Brothers and sisters, we are afraid to think of such merciful justice. Let's go ahead: God is mercy. His justice is merciful. Let us allow ourselves to be taken by the hand by him. We too, disciples of Jesus, are called to exercise justice in this way, in relationships with others, in the Church, in society: not with the harshness of those who judge and condemn by dividing people into good and bad, but with the mercy of those who welcome sharing the wounds and fragility of sisters and brothers, to raise them up. I would like to put it like this: not by dividing, but by sharing. Do not divide, but share. Let's do like Jesus: let's share, let's carry each other's burdens instead of chatting and destroying, let's look at each other with compassion, let's help each other. Let's ask ourselves: am I a person who divides or shares? Let's think for a bit: am I a disciple of the love of Jesus or a disciple of gossip, which divides? Gossip is a lethal weapon: it kills, it kills love, it kills society, it kills brotherhood. Let's ask ourselves: am I a person who divides or a person who shares?
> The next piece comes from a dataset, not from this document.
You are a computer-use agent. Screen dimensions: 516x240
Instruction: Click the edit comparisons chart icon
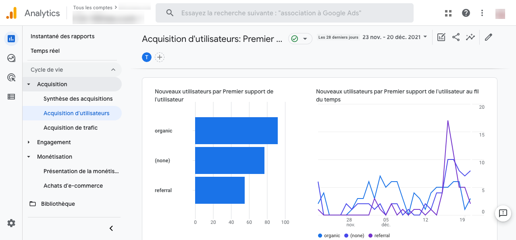tap(441, 37)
And now let's pray to Our Lady, who gave birth to Jesus, immersing him in our fragility so that we could have life again.
After the Angelus
Dear brothers and sisters!
 This morning, according to custom, I baptized some newborns in the Sistine Chapel, children of employees of the Holy See and of the Vatican City State. Now, however, on the feast of the Baptism of the Lord, it is my pleasure to extend my greetings and blessings to all the boys and girls who have received or will receive Baptism today or in this period. And at the same time I renew to everyone - to me first - the invitation to celebrate the date on which we were baptized, that is, on which we became Christians. I ask you: does each of you know the date of your Baptism? Surely some of you don't know it. Ask parents, relatives, godparents: what is the date of my Baptism? And then, every year, celebrate that date, because it's a new birthday, the birthday of faith. This is the work for today, for each of you it is: what is my Baptism date, so that I can celebrate it. And now I address my greetings to you, Romans and pilgrims. There are so many Poles here! In particular, I greet the "Voice of the Angels" choir from Bethlehem. Dear friends, thank you from the bottom of my heart because, together with your songs, you carry the "perfume of Bethlehem" and the testimony of the Christian community of the Holy Land. Thank you! We pray for you and we are close to you! 
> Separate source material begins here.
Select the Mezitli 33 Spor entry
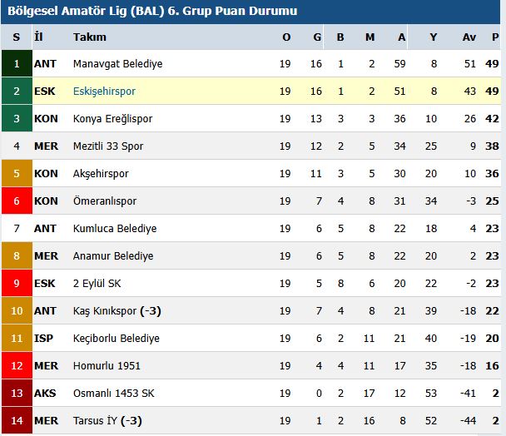 [108, 146]
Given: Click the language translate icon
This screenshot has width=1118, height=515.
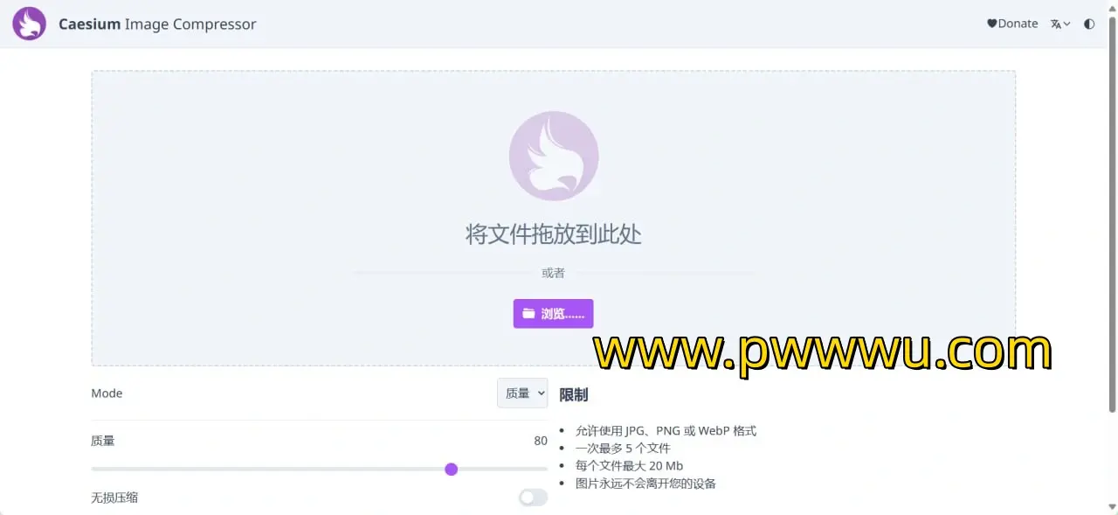Looking at the screenshot, I should pyautogui.click(x=1056, y=24).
And let's not forget our Ukrainian brothers and sisters! They suffer so much from the war! This Christmas in war, without light, without heat, they suffer a lot! Please don't forget them. And today, seeing Our Lady carrying the child into the Crib, breastfeeding him, I think of the mothers of the victims of war, of the soldiers who have fallen in this war in Ukraine. The Ukrainian mothers and the Russian mothers both lost their children. This is the price of war. We pray for the mothers who have lost their soldier sons, both Ukrainian and Russian. I wish everyone a good Sunday. Please don't forget to pray for me. Have a nice lunch and goodbye.